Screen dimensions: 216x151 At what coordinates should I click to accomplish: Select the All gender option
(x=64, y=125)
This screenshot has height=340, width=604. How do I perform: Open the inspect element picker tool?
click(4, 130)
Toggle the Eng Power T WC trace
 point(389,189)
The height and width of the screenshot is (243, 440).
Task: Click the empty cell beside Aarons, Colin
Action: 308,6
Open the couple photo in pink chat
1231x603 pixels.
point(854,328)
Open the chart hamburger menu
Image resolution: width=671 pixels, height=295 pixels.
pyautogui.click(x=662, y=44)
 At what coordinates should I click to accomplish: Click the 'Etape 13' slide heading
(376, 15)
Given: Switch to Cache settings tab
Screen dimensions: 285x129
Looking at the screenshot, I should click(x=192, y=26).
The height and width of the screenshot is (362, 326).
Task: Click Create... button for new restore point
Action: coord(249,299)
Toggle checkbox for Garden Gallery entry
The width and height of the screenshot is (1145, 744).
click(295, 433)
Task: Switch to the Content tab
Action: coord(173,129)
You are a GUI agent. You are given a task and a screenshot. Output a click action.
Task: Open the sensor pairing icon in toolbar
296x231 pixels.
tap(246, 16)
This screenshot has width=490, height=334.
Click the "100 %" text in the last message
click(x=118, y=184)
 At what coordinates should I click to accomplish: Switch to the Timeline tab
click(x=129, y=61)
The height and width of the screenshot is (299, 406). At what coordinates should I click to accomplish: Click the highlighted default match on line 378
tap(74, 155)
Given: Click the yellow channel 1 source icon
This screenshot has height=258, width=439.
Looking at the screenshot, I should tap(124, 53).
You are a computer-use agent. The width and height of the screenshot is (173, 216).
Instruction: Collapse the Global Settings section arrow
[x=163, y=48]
====
Problem statement
Copy these items line for line, with no changes.

Result for this task
Screen dimensions: 216x151 At what coordinates should I click to accomplish: Select the All gender option
(x=64, y=125)
This screenshot has height=340, width=604. How do I perform: Open the inspect element picker tool?
click(4, 130)
Toggle the Eng Power T WC trace
 point(389,189)
The height and width of the screenshot is (243, 440).
Task: Click the empty cell beside Aarons, Colin
Action: 308,6
Open the couple photo in pink chat
1231x603 pixels.
point(854,328)
Open the chart hamburger menu
Image resolution: width=671 pixels, height=295 pixels.
pyautogui.click(x=662, y=44)
 At what coordinates should I click to accomplish: Click the 'Etape 13' slide heading
(376, 15)
Given: Switch to Cache settings tab
Screen dimensions: 285x129
Looking at the screenshot, I should click(x=192, y=26).
The height and width of the screenshot is (362, 326).
Task: Click Create... button for new restore point
Action: coord(249,299)
Toggle checkbox for Garden Gallery entry
The width and height of the screenshot is (1145, 744).
click(295, 433)
Task: Switch to the Content tab
Action: coord(173,129)
You are a GUI agent. You are given a task and a screenshot. Output a click action.
Task: Open the sensor pairing icon in toolbar
296x231 pixels.
tap(246, 16)
This screenshot has width=490, height=334.
Click the "100 %" text in the last message
click(x=118, y=184)
 At what coordinates should I click to accomplish: Switch to the Timeline tab
click(x=129, y=61)
The height and width of the screenshot is (299, 406). At what coordinates should I click to accomplish: Click the highlighted default match on line 378
tap(74, 155)
Given: Click the yellow channel 1 source icon
This screenshot has height=258, width=439.
Looking at the screenshot, I should tap(124, 53).
You are a computer-use agent. The width and height of the screenshot is (173, 216).
Instruction: Collapse the Global Settings section arrow
[x=163, y=48]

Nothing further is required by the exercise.